## WHAT TO WORK ON
Only the lines from the first line of the material below to the line containing "You are a GUI", inclusive, should be copied, each exactly as written.
─── EXTRACTED MATERIAL
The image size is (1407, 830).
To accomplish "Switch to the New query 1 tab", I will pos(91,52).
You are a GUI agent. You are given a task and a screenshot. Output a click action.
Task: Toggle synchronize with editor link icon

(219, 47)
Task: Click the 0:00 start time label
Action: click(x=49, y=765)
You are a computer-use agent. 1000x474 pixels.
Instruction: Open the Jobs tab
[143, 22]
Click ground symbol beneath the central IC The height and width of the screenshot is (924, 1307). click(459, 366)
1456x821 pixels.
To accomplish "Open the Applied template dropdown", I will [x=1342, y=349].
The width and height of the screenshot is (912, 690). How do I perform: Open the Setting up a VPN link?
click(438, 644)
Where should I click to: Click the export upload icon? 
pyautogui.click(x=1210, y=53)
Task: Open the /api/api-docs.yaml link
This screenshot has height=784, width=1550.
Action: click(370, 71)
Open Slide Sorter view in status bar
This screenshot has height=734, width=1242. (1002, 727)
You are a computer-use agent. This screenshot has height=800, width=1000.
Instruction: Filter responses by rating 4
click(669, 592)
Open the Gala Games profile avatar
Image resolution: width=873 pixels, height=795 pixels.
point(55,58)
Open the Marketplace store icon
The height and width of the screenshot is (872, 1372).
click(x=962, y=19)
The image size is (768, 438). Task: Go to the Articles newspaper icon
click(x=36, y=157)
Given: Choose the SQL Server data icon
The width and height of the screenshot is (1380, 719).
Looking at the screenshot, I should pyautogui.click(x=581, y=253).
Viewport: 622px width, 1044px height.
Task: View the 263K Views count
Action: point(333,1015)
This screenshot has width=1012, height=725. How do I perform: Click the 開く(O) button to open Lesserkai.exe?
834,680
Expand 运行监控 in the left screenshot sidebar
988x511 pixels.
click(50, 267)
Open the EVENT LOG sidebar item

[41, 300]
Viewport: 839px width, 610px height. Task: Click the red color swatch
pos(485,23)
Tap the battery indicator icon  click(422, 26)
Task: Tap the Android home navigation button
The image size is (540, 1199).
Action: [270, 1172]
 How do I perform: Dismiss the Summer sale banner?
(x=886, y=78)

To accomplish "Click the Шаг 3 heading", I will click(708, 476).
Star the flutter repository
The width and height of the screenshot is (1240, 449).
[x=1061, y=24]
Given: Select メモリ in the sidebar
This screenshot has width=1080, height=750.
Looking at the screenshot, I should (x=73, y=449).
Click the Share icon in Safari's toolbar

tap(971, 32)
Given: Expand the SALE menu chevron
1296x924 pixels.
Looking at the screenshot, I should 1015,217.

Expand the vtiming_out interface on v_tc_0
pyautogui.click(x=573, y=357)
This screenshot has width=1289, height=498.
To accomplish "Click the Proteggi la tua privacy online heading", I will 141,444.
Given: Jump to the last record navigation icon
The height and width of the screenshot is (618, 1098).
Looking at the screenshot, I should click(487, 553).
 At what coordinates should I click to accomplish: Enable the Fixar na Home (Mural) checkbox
──────
## SOLUTION FOR THIS EXERCISE
The image size is (1407, 830).
To accomplish "Switch to the New query 1 tab", I will pos(91,52).
You are a GUI agent. You are given a task and a screenshot. Output a click action.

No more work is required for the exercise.